We also believe in measuring everything you can. We're interacting with many APIs across many boxes. Statsd + graphite are the tools we use to understand what's happing at runtime.
Graphite has a lot of warts, but it's really powerful once you get used to it. There are plenty of pretty interfaces you can put over graphite, but nothing really matches it for ease of ad-hoc queries.
Typically I'll use graphite to view ad-hoc metrics and build reports. When I find I'm repeatedly viewing a particular graphite report then I'll "hard-code" it in gdash  for the rest of the team.
We use this combo to track thousands of separate metrics and we've been pretty happy with it so far.
Implementation was easy. statsd is pretty simple to deploy and graphite wasn't too difficult either. To add statsd reporting to your code, it's essentially one line to create the statsd socket, another line of code to declare each timer or counter, and another one to increment. I think more time was spent determining what name to give each metric than it was implementing it in this project.

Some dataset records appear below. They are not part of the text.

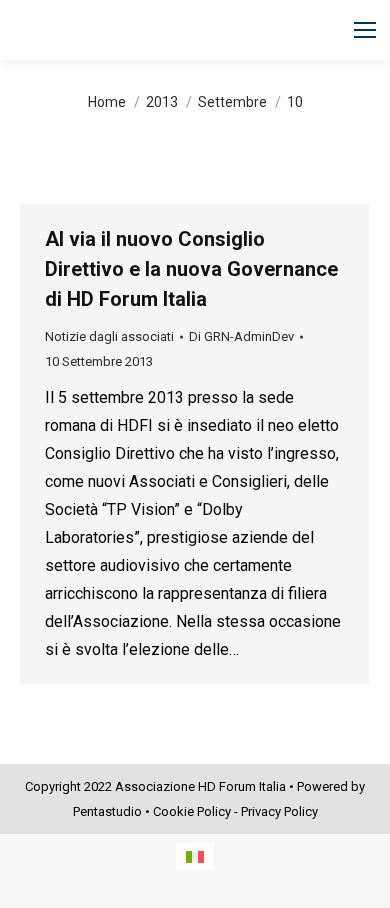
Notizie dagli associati (109, 336)
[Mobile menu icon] (365, 30)
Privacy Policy (279, 811)
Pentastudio (107, 811)
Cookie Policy (192, 811)
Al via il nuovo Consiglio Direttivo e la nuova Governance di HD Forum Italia (191, 269)
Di (241, 336)
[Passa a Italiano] (195, 856)
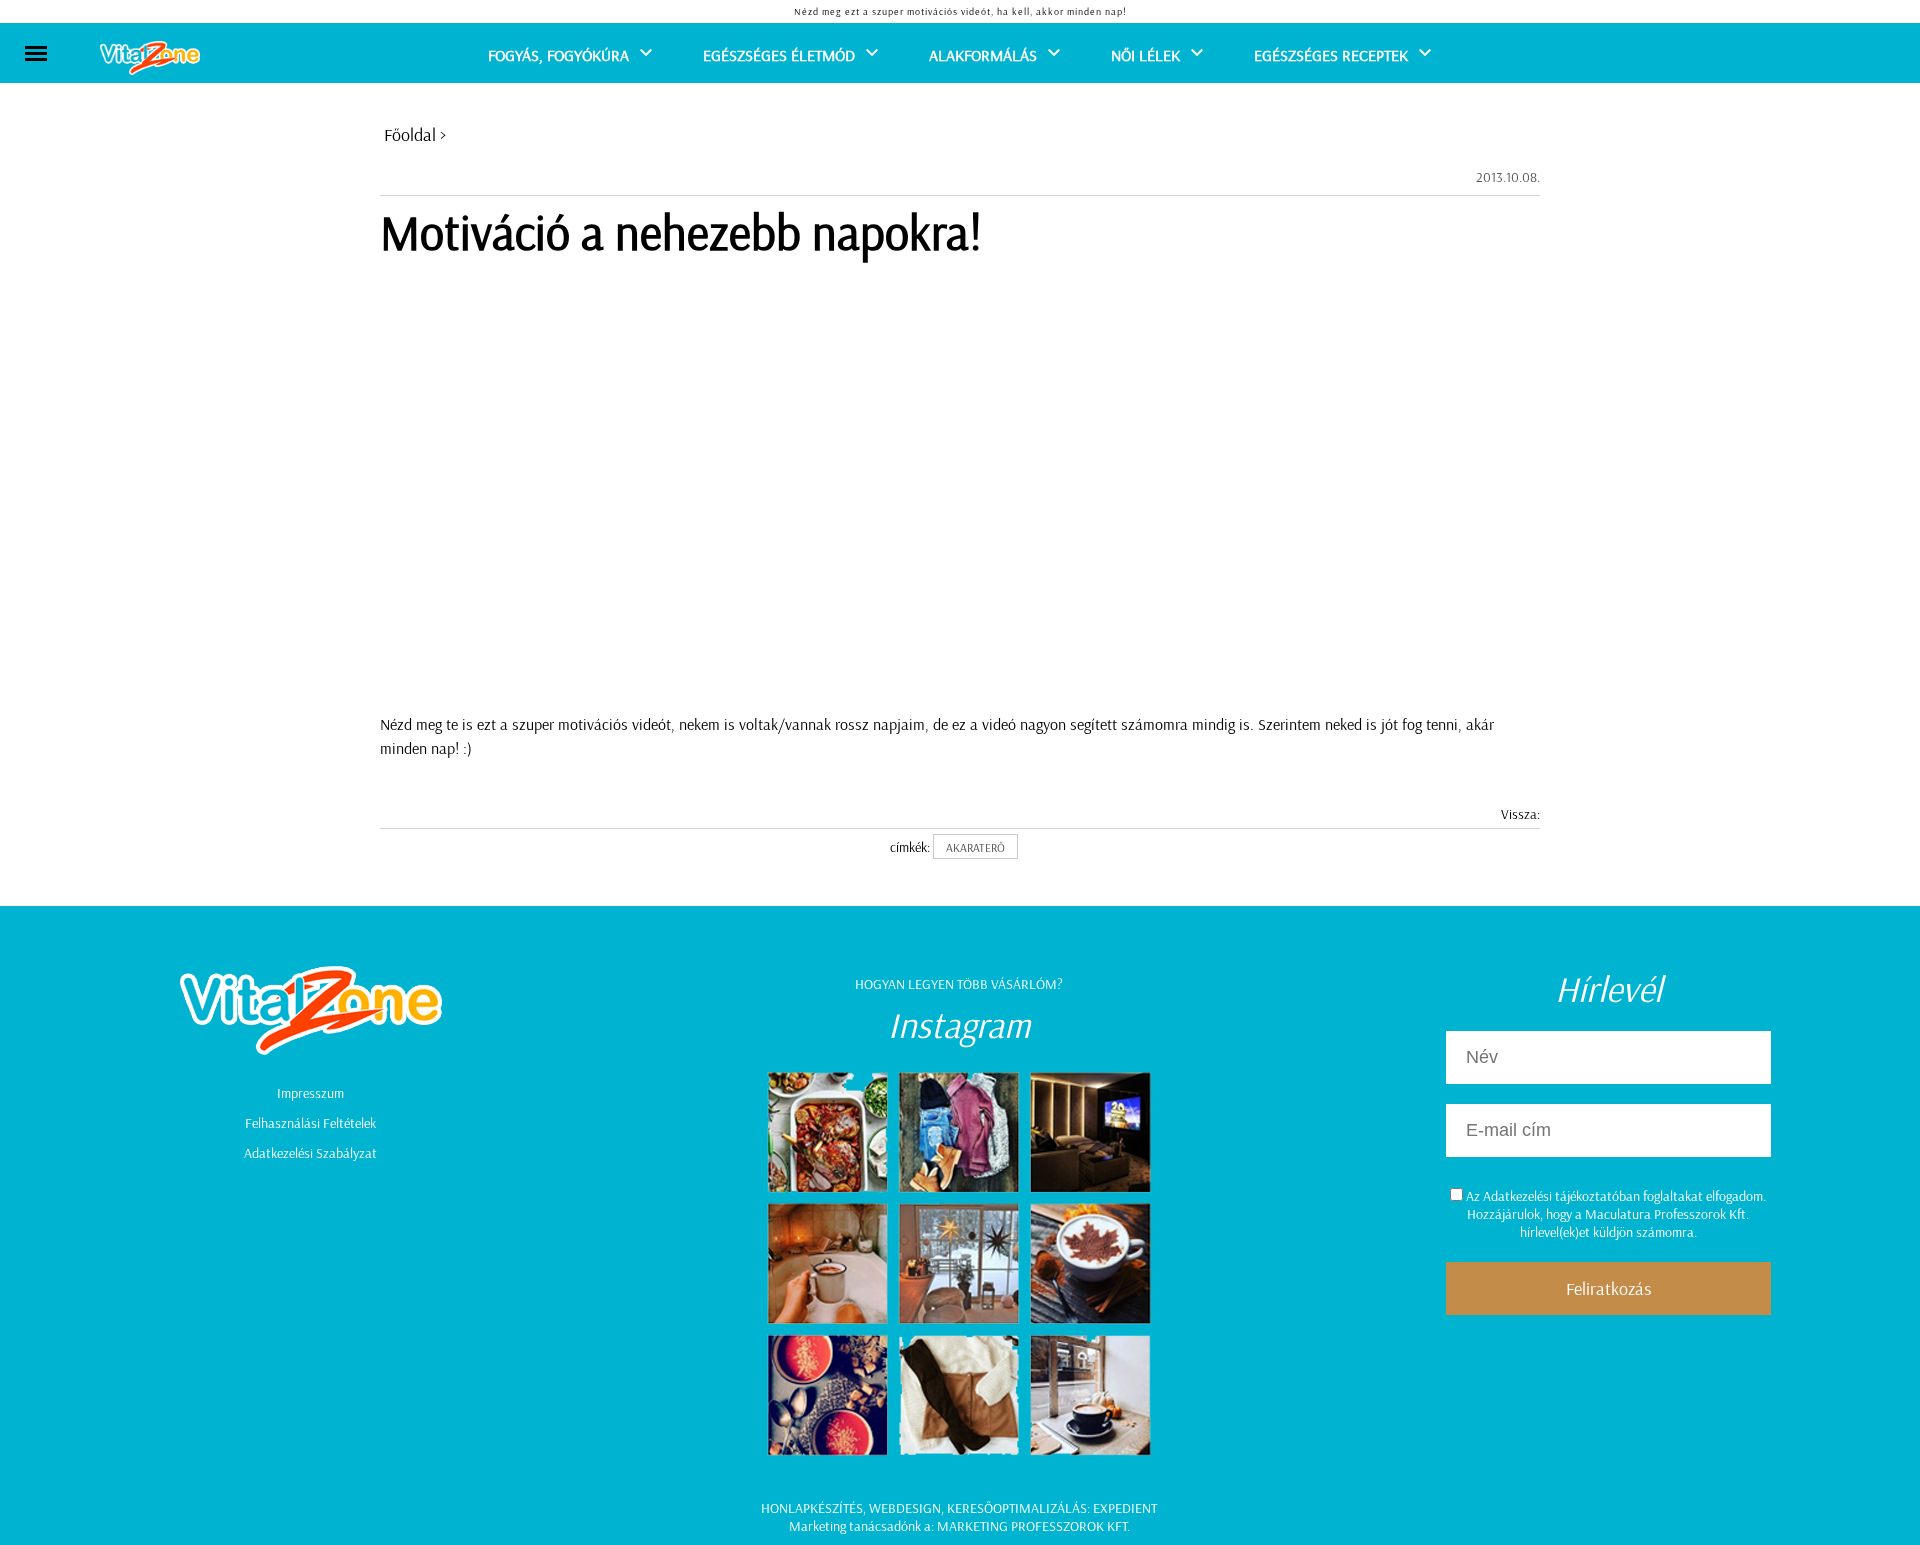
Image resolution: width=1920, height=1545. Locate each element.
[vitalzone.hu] (150, 59)
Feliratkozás (1608, 1288)
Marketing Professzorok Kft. (1033, 1526)
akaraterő (975, 847)
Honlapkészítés (812, 1508)
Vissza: (1520, 814)
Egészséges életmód (779, 55)
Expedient (1125, 1508)
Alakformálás (983, 55)
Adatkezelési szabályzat (310, 1153)
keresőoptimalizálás (1017, 1508)
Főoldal (410, 134)
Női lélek (1145, 55)
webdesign (905, 1508)
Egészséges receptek (1331, 55)
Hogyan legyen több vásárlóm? (959, 984)
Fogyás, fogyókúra (558, 55)
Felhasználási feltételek (310, 1123)
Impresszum (310, 1093)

Now that I'm at dotCloud, I'm working with a much larger distributed system and we use it here also. We liked it enough to build some statsd hooks onto our RPC layer we use for just about everything. Now every time a component makes a remote procedure call, a counter for that call is incremented and the response time is sent to statsd. It's been very useful for troubleshooting odd behaviors and correlating events across the platform.
As people who work with complex distributed systems, we can't know exactly what they're doing. We'll think we know, and sometimes we'll be close. Other times we'll think we know, and then we'll wake up at 2AM because something failed horribly. By being able to monitor the system's behavior (sometimes in gross detail), we can get a little closer to knowing what's really going on.